Even giving the plaintiff the benefit of all doubts, his complaint is incomprehensible. The Court can discern that he has sued Holland and Hart, Inc., a law firm, but his claims against the firm are unintelligible:

Holland and Hart serving as mediator even if the wrong decisions are made by counsel the represented (UPS) is still responsible it is looking as if the organization is abusively mis-using counsel and it is becoming more and more apparent through statistics and proof of poor practice in ADA Act and EEOC Law
THE QUESTION IS WAS HOLLAND AND HART INTIMIDATED OR COERSED INTO OPPOSING WHAT HAS BECOME OBVIOUS AND AVOIDING SETTLEMENT? IF NOT IS HOLLAND AND HART TO BLAME FOR UN-NECESSARY DAMAGES TO UPS AND MR. SMITH. THE ATTORNEYS AND YOUR HONOR(S) HAVE A CLEAN CASE HISTORY IT IS THE DESERVED ASSUMPTION OF THE APPELLANT CASE LOAD PROJECTIONS MAY BECOME SKEWED. THERE WAS NOT FOUND A CIVIL/CRIMINAL DATABASE FOR LEGAL PERSONS (ORGANIZATIONS) LIKE NATURAL PERSONS (HUMANS) THIS WOULD DEVELOPE A BETTER SENSE FOR THE SEVERITY OF EVERY ADDITIONAL OFFENSE; HOW MANY SIGNS OF THREAT OR DISTRESS WERE BROUGHT FORTH THROUGH PLEADINGS OR OTHERWISE. THE PRO SE APPELANT IS AT A LOSS THIS EVIDENCE BRINGS FORTH DISPARATE IMPACT WITHOUT INTENT

See Amended Complaint (Dkt. No. 2) at pp. 2-3 (emphasis in original). These allegations make no sense. At best, the Court reads them to complain about the result of a previous lawsuit (apparently in Colorado) against plaintiff's former employer, the United Postal Service, and the role played by Holland and Hart in that litigation and/or settlement process.[1] The complaint is so garbled that it fails to state a claim for relief.

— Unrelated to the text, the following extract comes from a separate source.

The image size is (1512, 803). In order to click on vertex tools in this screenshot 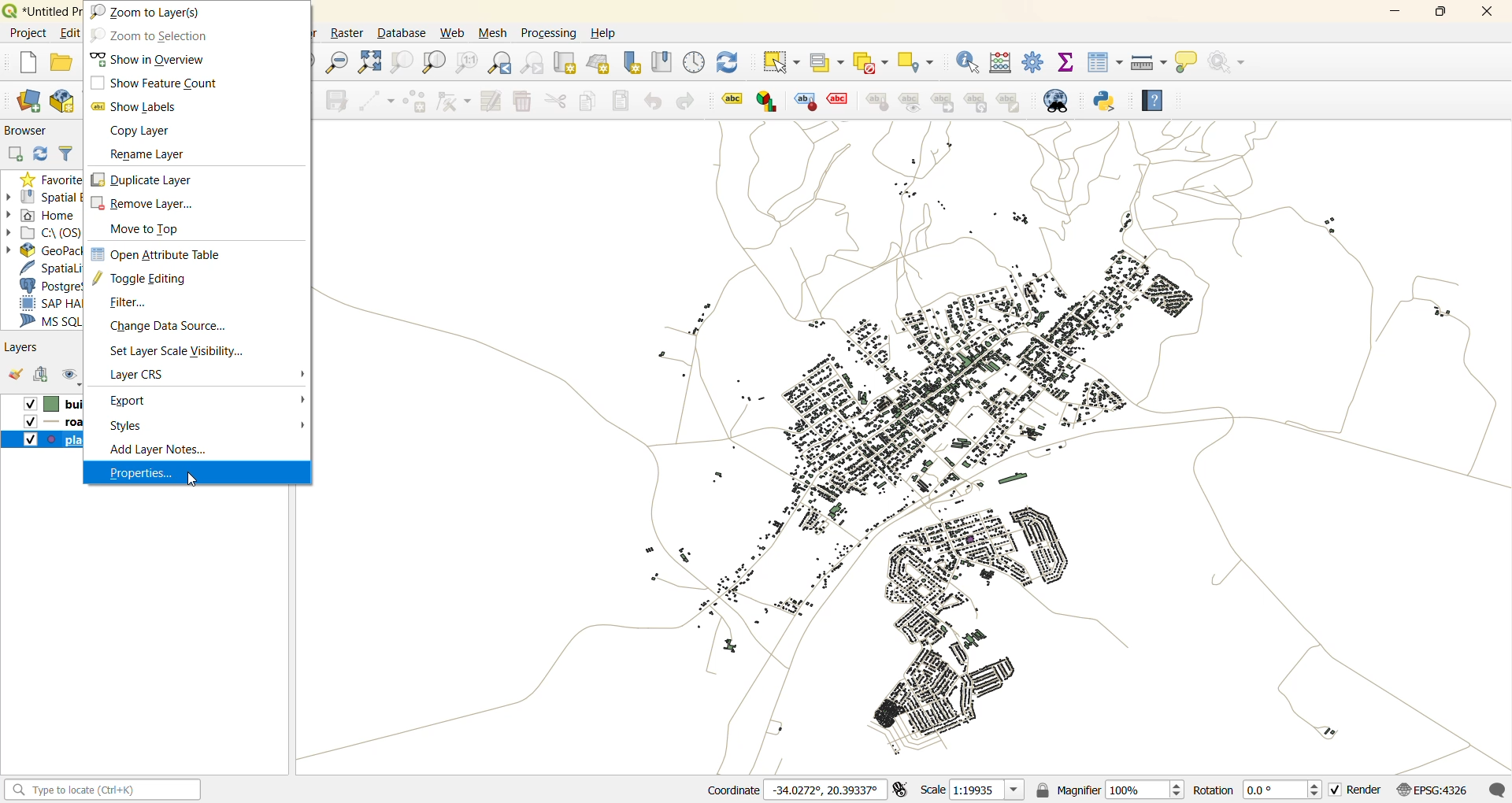, I will do `click(455, 104)`.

Moreover, the plaintiff cites no basis for jurisdiction in this Court. Instead, he lists the United States District Court for the District of Washington D.C. in the pleading caption, and alleges that venue is proper in Washington D.C. In addition, he identifies Holland and Hart as once having offices "in the state of Washington D.C., " but now "resides" in Atlanta, Georgia. See id. at pp. 1 & 4-5.

It appears that plaintiff - who is barred from filing pro se actions in the District of Colorado - is attempting to avoid that bar by complaining about a Colorado ruling in this Court. Plaintiff has filed multiple other lawsuits in federal courts and is subject to a sanction order that restricts his ability to file pro se actions in the United States District Court for the District of Colorado. See Smith v. Byron White 10th Circuit Fed. Court, Case No. 14-cv-00669-LTB (D. Colo. 2014). In that case, U.S. District Judge Lewis T. Babcock ordered on April 4, 2014 that:

Mr. Smith will be prohibited from filing any new action in the United States District Court for the District of Colorado without the representation of a licensed attorney admitted to practice in the District of Colorado unless he obtains permission to proceed pro se.

See id. (Docket No. 7).[2] In order to proceed pro se, Judge Babcock required plaintiff to submit to the Court a motion requesting leave to file a pro se action that includes certain information along with a copy of the proposed new pleading to be filed in the pro se action. It appears that plaintiff has attempted to avoid Judge Babcock's order by filing this action in a separate federal court.

These circumstances make this the rare case where an amendment would not cure the defects in this lawsuit. Accordingly, the Court will dismiss this case on the ground that it is frivolous and fails to state a claim on which relief may be granted. See 28 U.S.C. § 1915(e)(2)(B)(i), (ii). The Court will enter a separate Judgment as required by Rule 58(a).